Image source: Case Study

The team booked six consecutive issues of Travel + Leisure magazine with a series of four-page cover wraps full of gorgeous imagery and compelling storytelling around the Kukui’ula brand. They combined this with a highly strategic mailing list that fit their tight demographic.

“’Upscale’ was definitely the guiding principle for Kukui’ula’s new home-sales initiative,” the case study continues. “The razor focus was on an elite audience, with messages tailored to the lives these prospects actually live and aspire to have.

“Luxury buyers tend to respond best to ‘a physical manifestation of luxury’; for Kukui’ula’s campaign, that manifestation comprised 91 percent of its target audience who regularly read one or more magazines devoted to travel, business and finance. And because print magazines have been found to be the best at reaching affluent consumers in more categories than all other media combined, including Internet and TV, this lined up nicely,” the report continues.

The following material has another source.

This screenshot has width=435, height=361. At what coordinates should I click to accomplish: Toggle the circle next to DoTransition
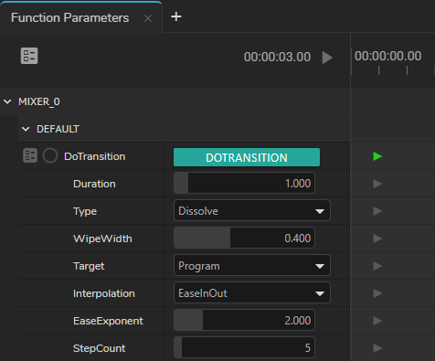coord(50,155)
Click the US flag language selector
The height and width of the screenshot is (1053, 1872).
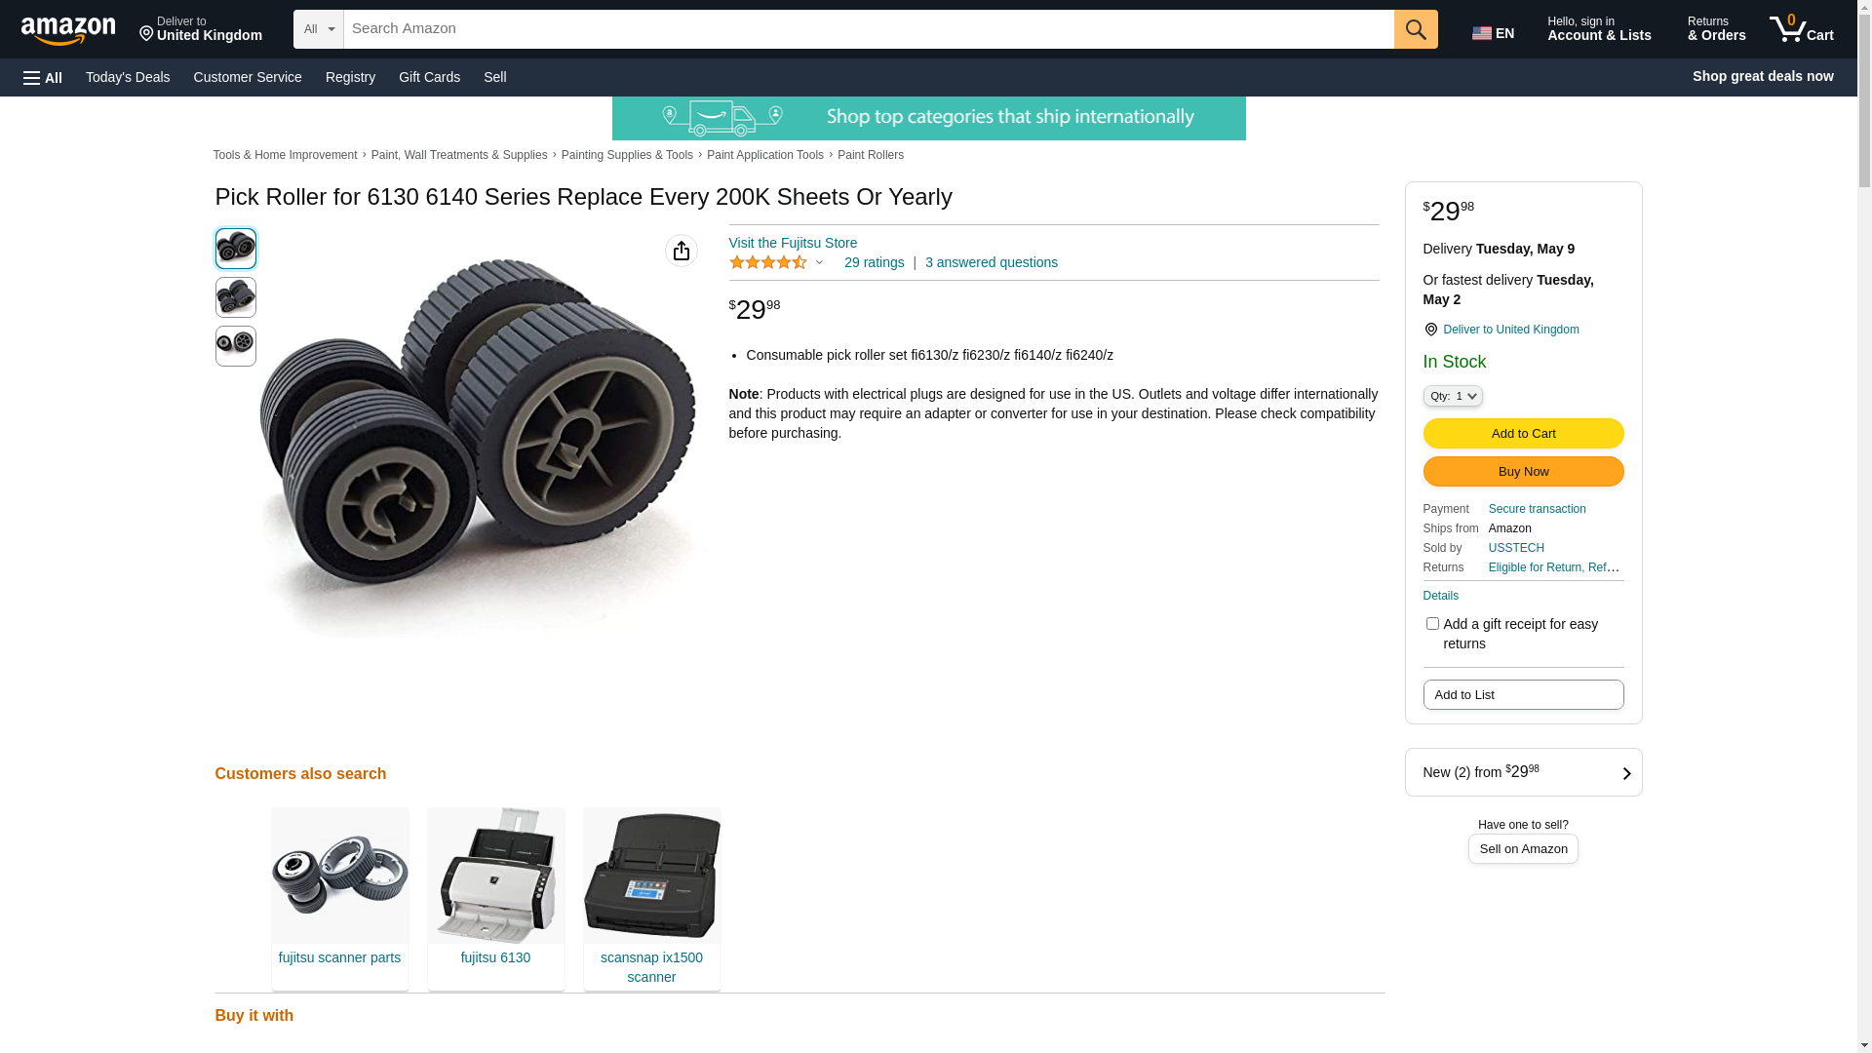[1493, 33]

The Kukui’ula cover wrap campaign was an unqualified success:

  • 16% of the target audience requested more information about home sales at the resort; and
  • 36% of respondents said they were more likely to visit Kukui’ula after experiencing the print campaign.

Image source: Case Study

Could a cover wrap work for your brand? And, if you’re a publisher, are you open to the idea of leveraging your audience with this kind of advertising possibility? Data capabilities and printing technologies make the idea more feasible and affordable than ever, and the evidence is mounting that cover wraps – created with the right combination of story, targeted data and printing technology — can bring in a volcanic ROI.